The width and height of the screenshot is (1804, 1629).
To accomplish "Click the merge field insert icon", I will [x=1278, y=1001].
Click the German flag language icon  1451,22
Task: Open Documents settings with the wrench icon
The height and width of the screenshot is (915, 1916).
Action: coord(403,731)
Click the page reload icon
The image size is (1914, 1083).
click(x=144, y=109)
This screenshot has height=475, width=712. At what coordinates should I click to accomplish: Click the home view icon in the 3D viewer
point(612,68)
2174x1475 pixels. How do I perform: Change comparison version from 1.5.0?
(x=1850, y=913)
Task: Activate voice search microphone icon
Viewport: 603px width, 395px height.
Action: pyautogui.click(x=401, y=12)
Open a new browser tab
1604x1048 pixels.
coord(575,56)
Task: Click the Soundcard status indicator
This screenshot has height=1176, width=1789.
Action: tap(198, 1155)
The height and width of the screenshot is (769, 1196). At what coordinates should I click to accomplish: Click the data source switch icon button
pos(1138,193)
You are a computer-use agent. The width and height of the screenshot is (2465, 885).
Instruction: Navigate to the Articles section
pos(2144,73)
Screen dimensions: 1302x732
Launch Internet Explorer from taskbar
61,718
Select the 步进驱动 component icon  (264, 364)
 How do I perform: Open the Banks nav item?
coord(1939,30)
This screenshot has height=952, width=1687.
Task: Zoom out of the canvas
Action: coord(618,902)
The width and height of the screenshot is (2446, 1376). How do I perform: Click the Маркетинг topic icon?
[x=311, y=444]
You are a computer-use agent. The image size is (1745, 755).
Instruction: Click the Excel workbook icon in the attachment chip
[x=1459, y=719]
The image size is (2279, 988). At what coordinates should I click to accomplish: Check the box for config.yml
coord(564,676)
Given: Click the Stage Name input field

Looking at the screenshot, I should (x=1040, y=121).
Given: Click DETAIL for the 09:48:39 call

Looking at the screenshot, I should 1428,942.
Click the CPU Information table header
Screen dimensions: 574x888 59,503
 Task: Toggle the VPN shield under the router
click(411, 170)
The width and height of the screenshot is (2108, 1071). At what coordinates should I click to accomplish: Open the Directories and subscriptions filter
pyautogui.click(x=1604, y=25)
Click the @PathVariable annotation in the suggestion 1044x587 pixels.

##########

ACTION ITEM:
Every record must be given again exactly as it was written.

YOUR SOLUTION:
The width and height of the screenshot is (1804, 1629).
To accomplish "Click the merge field insert icon", I will [x=1278, y=1001].
Click the German flag language icon  1451,22
Task: Open Documents settings with the wrench icon
The height and width of the screenshot is (915, 1916).
Action: coord(403,731)
Click the page reload icon
The image size is (1914, 1083).
click(x=144, y=109)
This screenshot has height=475, width=712. At what coordinates should I click to accomplish: Click the home view icon in the 3D viewer
point(612,68)
2174x1475 pixels. How do I perform: Change comparison version from 1.5.0?
(x=1850, y=913)
Task: Activate voice search microphone icon
Viewport: 603px width, 395px height.
Action: pyautogui.click(x=401, y=12)
Open a new browser tab
1604x1048 pixels.
coord(575,56)
Task: Click the Soundcard status indicator
This screenshot has height=1176, width=1789.
Action: tap(198, 1155)
The height and width of the screenshot is (769, 1196). At what coordinates should I click to accomplish: Click the data source switch icon button
pos(1138,193)
You are a computer-use agent. The width and height of the screenshot is (2465, 885).
Instruction: Navigate to the Articles section
pos(2144,73)
Screen dimensions: 1302x732
Launch Internet Explorer from taskbar
61,718
Select the 步进驱动 component icon  (264, 364)
 How do I perform: Open the Banks nav item?
coord(1939,30)
This screenshot has height=952, width=1687.
Task: Zoom out of the canvas
Action: coord(618,902)
The width and height of the screenshot is (2446, 1376). How do I perform: Click the Маркетинг topic icon?
[x=311, y=444]
You are a computer-use agent. The image size is (1745, 755).
Instruction: Click the Excel workbook icon in the attachment chip
[x=1459, y=719]
The image size is (2279, 988). At what coordinates should I click to accomplish: Check the box for config.yml
coord(564,676)
Given: Click the Stage Name input field

Looking at the screenshot, I should (x=1040, y=121).
Given: Click DETAIL for the 09:48:39 call

Looking at the screenshot, I should 1428,942.
Click the CPU Information table header
Screen dimensions: 574x888 59,503
 Task: Toggle the VPN shield under the router
click(411, 170)
The width and height of the screenshot is (2108, 1071). At what coordinates should I click to accomplish: Open the Directories and subscriptions filter
pyautogui.click(x=1604, y=25)
Click the @PathVariable annotation in the suggestion 1044x587 pixels.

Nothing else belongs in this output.